I don’t know whether you’d call them combinatorial, but here are two completely elementary arguments of a kind that I’ve presented in a sophomore-level discrete math course. Added: Neither, of course, is as nice as Didier’s, which I’d not seen when I posted this.

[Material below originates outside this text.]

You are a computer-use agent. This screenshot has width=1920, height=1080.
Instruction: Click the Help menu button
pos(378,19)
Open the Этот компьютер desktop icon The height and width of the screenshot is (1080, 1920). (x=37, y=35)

Let $b_n$ be the number of words of length $n$ with an odd number of $A$’s and an odd number of $B$’s, $c_n$ the number of words of length $n$ with an even number of $A$’s and an even number of $B$’s, and $d_n$ the number of words of length $n$ with an odd number of $A$’s and an even number of $B$’s. Then
$$a_{n+1}=4a_n+b_n+c_n\;.\tag{1}$$
Clearly $a_n=d_n$: interchanging $A$’s and $B$’s gives a bijection between the two types of word. $(1)$ therefore reduces to
$$a_{n+1}=4a_n+b_n+c_n\;.\tag{2}$$
But $6^n=a_n+b_n+c_n+d_n=b_n+c_n+2a_n$, so $b_n+c_n=6^n-2a_n$, and $(2)$ becomes $$a_{n+1}=2a_n+6^n,a_0=0\;.\tag{3}$$ $(3)$ can be solved by brute force:
$$\begin{align*}
a_n&=2a_{n-1}+6^{n-1}\\
&=2(2a_{n-2}+6^{n-2})+6^{n-1}\\
&=2^2a_{n-2}+2\cdot 6^{n-2}+6^{n-1}\\
&=2^2(2a_{n-3}+6^{n-3})+2\cdot 6^{n-2}+6^{n-1}\\
&=2^3a_{n-3}+2^2\cdot 6^{n-3}+2\cdot 6^{n-2}+6^{n-1}\\
&\;\vdots\\
&=2^na_0+\sum_{k=0}^{n-1}2^k6^{n-1-k}\\
&=6^{n-1}\sum_{k=0}^{n-1}\left(\frac13\right)^k\\
&=6^{n-1}\frac{1-(1/3)^n}{2/3}\\
&=\frac{2^{n-1}3^n-2^{n-1}}{2}\\
&=\frac{6^n-2^n}4\;.
\end{align*}$$
Alternatively, with perhaps just a little more cleverness $(1)$ can be expanded to
$$\begin{align*}
a_{n+1}&=4a_n+b_n+c_n\\
b_{n+1}&=4b_n+2a_n\\
c_{n+1}&=4c_n+2a_n\;,
\end{align*}\tag{4}$$
whence
$$\begin{align*}a_{n+1}&=4a_n+4b_{n-1}+2a_{n-1}+4c_{n-1}+2a_{n-1}\\
&=4a_n+4a_{n-1}+4(b_{n-1}+c_{n-1})\\
&=4a_n+4a_{n-1}+4(a_n-4a_{n-1})\\
&=8a_n-12a_{n-2}\;.
\end{align*}$$
This straightforward homogeneous linear recurrence (with initial conditions $a_0=0,a_1=1$) immediately yields the desired result.